"Why does anyone give up a week's paid holiday to go to a Party Conference?"
They don't.
Most of the people there are paid to be there: MPs, researchers, journalists, think tank apparatchiki, that sort of thing. It is no coincidence that these jamborees are held outside the terms of at least the older universities: any really young-looking face belongs to a bag-carrying undergraduate who is prepared to work for little or nothing in order to get noticed by those who now appoint almost all MPs as if they were conferring earldoms.
And most of the rest are retired, because, beyond such circles, almost all members of political parties are now retired. Many of them, indeed, also have a pecuniary interest, being either in receipt of councillors' allowances or closely related (usually married) to those who are.
Will Milly be permitted to address the Labour Party Conference? Apparently so.

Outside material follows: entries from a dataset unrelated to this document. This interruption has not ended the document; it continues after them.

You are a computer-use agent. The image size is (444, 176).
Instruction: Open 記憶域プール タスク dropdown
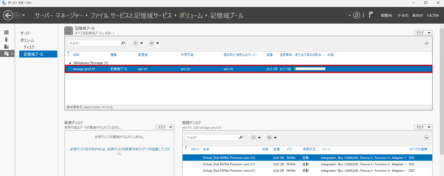tap(423, 33)
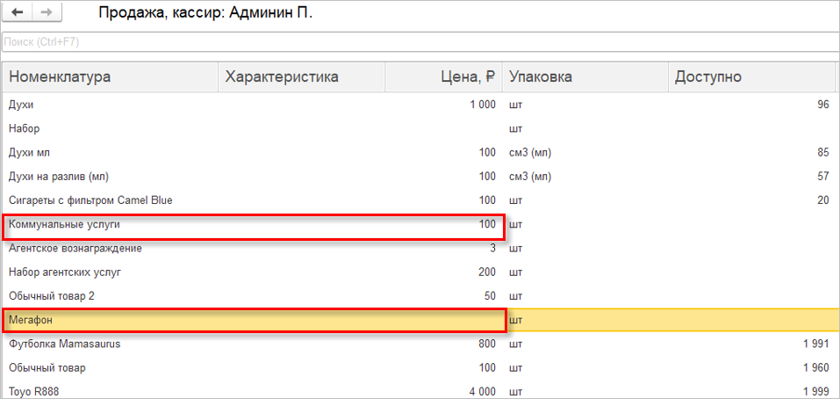Screen dimensions: 840x399
Task: Select the Toyo R888 tire row
Action: [x=420, y=392]

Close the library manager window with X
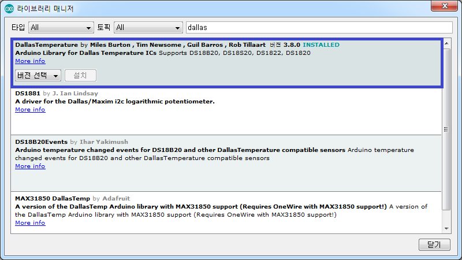pos(444,8)

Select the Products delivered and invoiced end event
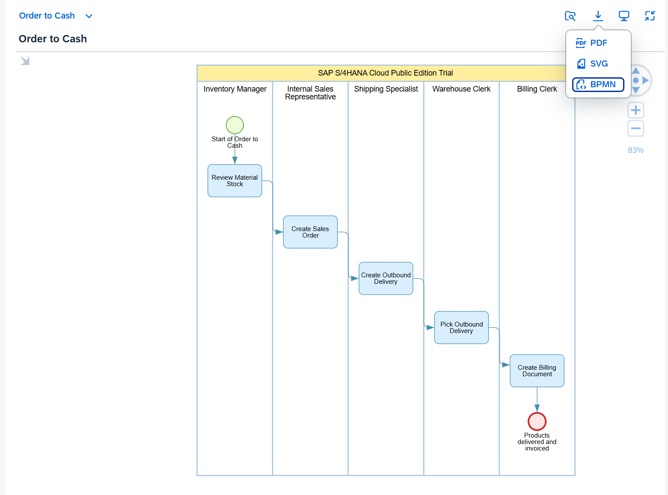coord(537,421)
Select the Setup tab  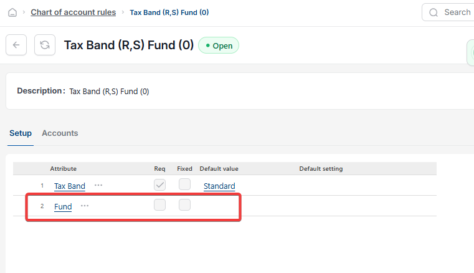click(x=21, y=133)
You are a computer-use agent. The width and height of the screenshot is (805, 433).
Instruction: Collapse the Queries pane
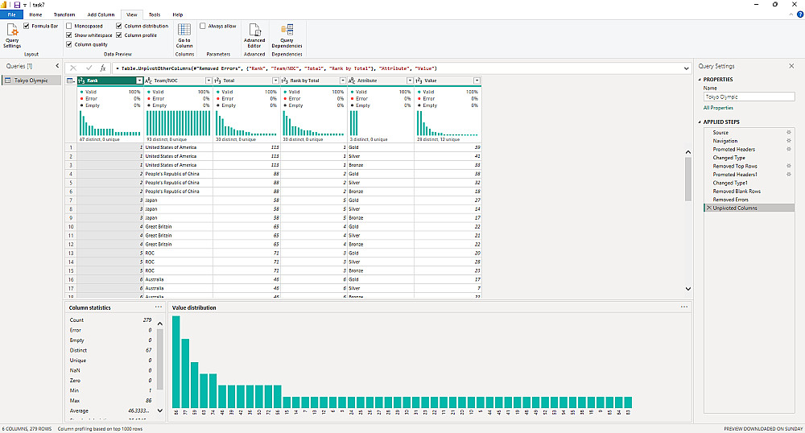point(57,66)
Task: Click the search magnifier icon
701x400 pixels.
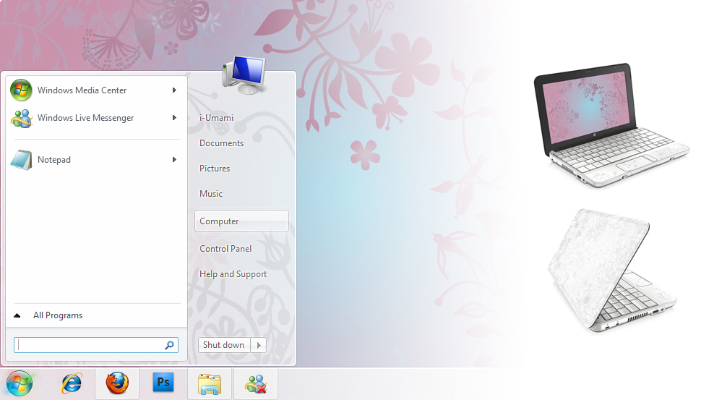Action: tap(169, 346)
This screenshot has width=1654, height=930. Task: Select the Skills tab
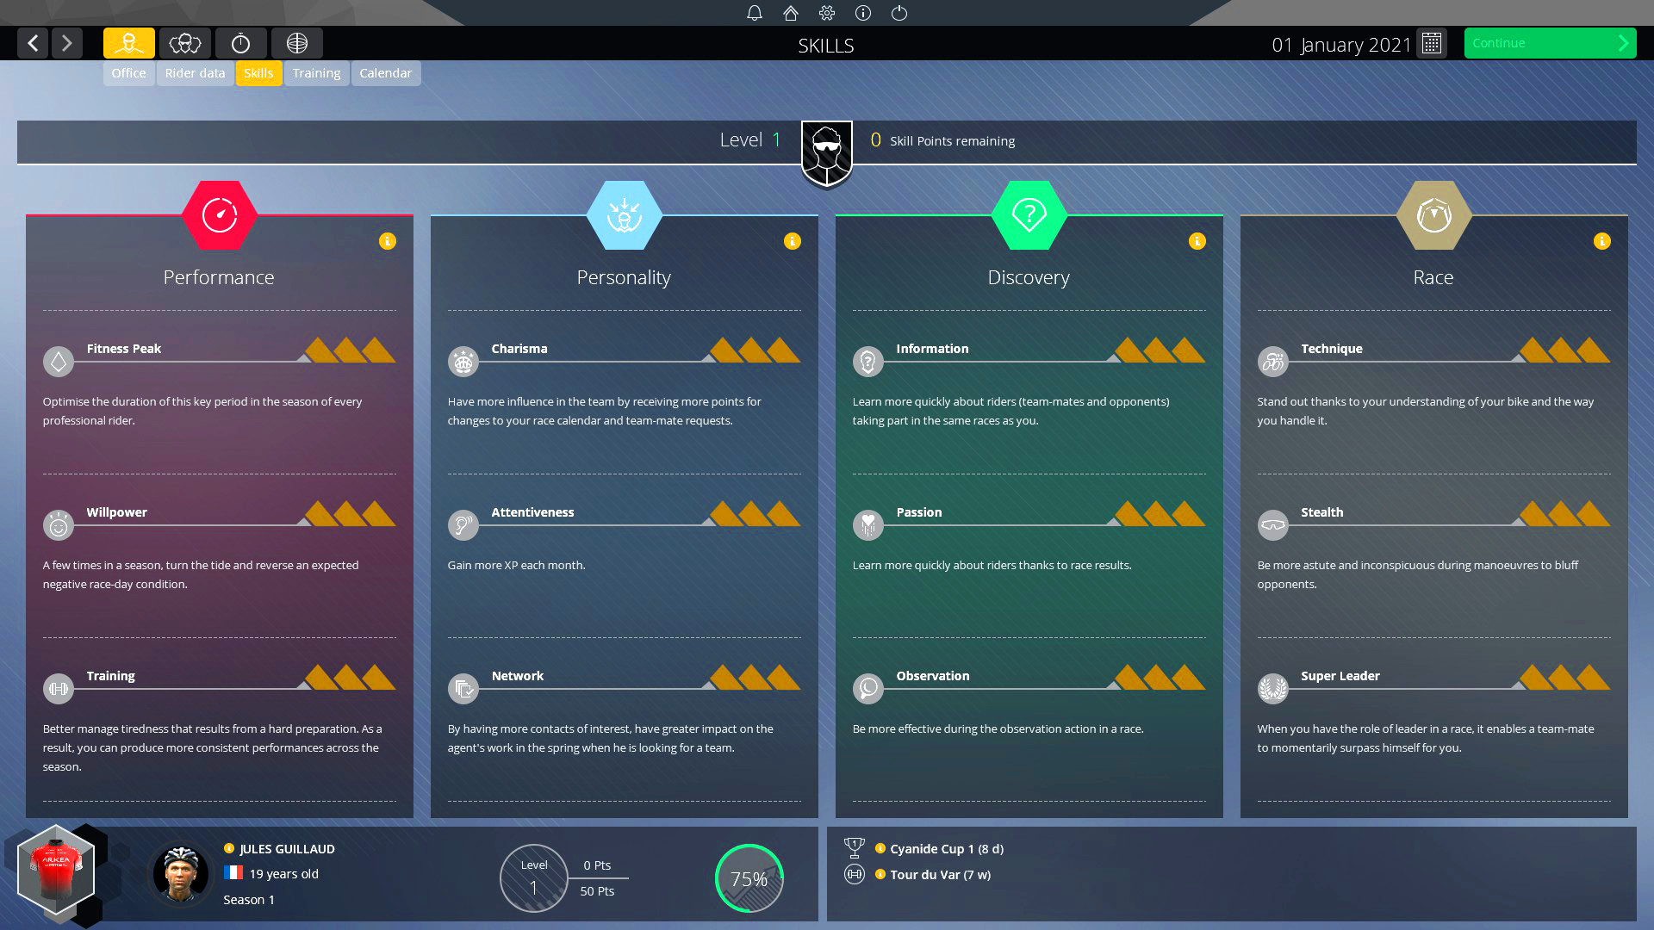click(x=258, y=72)

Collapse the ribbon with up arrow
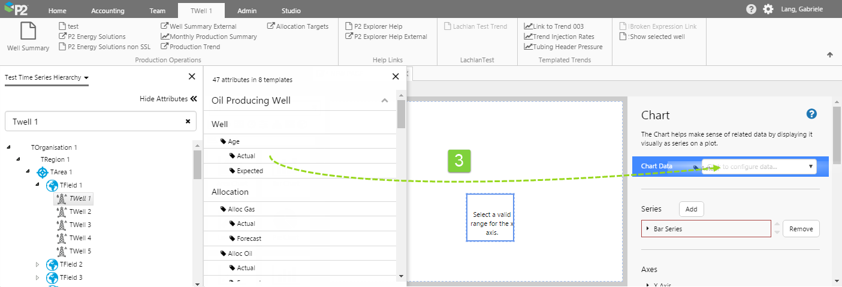830,55
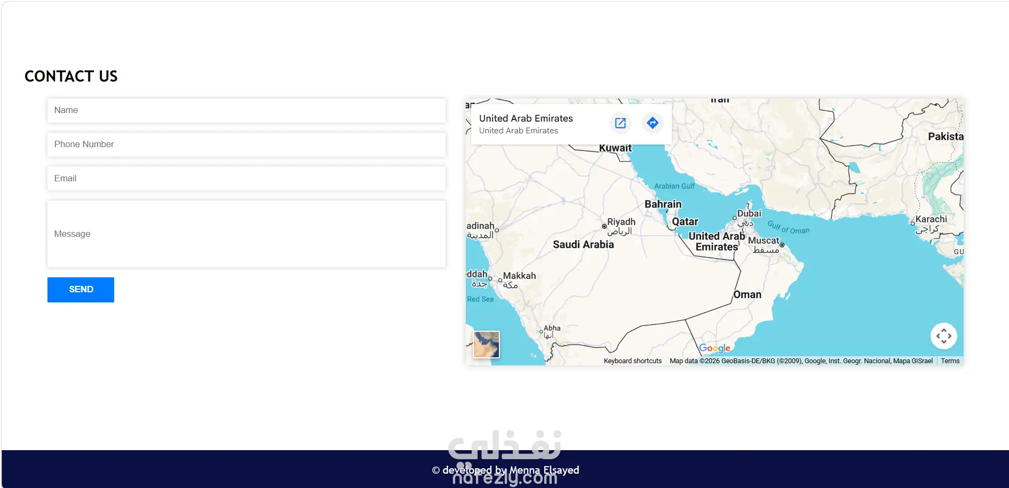Image resolution: width=1009 pixels, height=488 pixels.
Task: Open the map Terms link
Action: pos(950,361)

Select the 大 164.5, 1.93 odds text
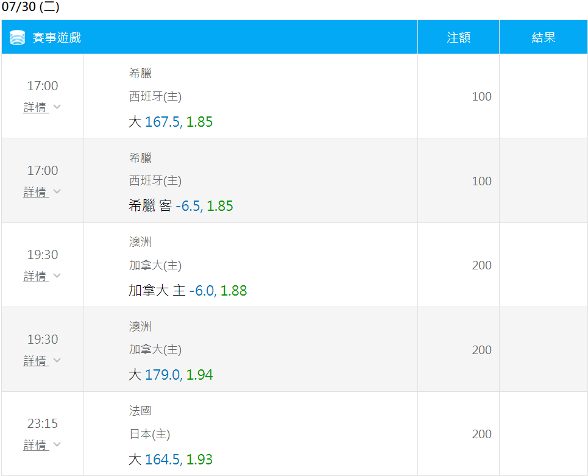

Gordon Brown must be going soft in his old age. Mind you, Milly is not permitted to address Cabinet, and has not been so since being made Foreign Secretary. A Minister of State with vast foreign policy experience also comes along, and I think we all know who does the talking.
But that Minister cannot address the Labour Party Conference.
Because he is not a member of the Labour Party.
"Mind you, Milly is not permitted to address Cabinet, and has not been so since being made Foreign Secretary"
ReplyDeleteI suspect you won't answer this directly, and revert to some variant of the tired "Come On! Everyone knows that etc etc", but how do you know this, and do you have any evidence? It sounds very unlikely.
If I told you that I have been in Cabinet meetings, acting as a notetaker, where the Foreign Secretary has updated the Cabinet on the situation in South Ossetia, what would you say? Because I have.